В этой комнате — моей — над простым белым столом висела пробковая доска. К ней иголками были прикреплены наброски на альбомных страницах. Я медленно шла по комнате, пробегая рукой по слегка текстурированным стенам, блестящей ткани подушек на небольшом подоконнике, и, наконец, по самим наброскам, которые оказались в основном пейзажами с парой портретов. Я узнала среди них портреты Сэмми, а один принадлежал Таннеру. На наброске в центре доски были изображены они вместе, сидящие под деревом, улыбающиеся, как я предполагаю, мне.
— Ты любишь рисовать. У твоего отца чуть не случился инфаркт, когда ты сказала, что хотела бы учиться в школе искусств, — начала Надин, стоя в дверном проеме. — Это стало для тебя тяжелым ударом.
Да, и по большим причинам, чем ты думаешь.

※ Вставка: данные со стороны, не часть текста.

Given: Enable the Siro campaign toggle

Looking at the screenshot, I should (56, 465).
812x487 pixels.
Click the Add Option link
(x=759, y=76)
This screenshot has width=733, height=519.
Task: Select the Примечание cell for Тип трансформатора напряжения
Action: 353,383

Я чувствовала взгляд Надин на себе, пока шла по комнате, желая вспомнить хотя бы что-нибудь.
— Знакомый взгляд.
— И какой же он? — спросила я. Сняв рисунок с доски, я прошла к окну с видом на залив и подняла его. Изображение оказалось почти идентичным картине за окном, вплоть до оконной рамы и пуговиц на подушках, обширного газона и разбросанных дубов, включая и тот, что загораживал окно. Надин вошла в комнату и присела на уголок кровати. Я так и стояла к ней спиной, продолжая сравнивать рисунок с оригиналом.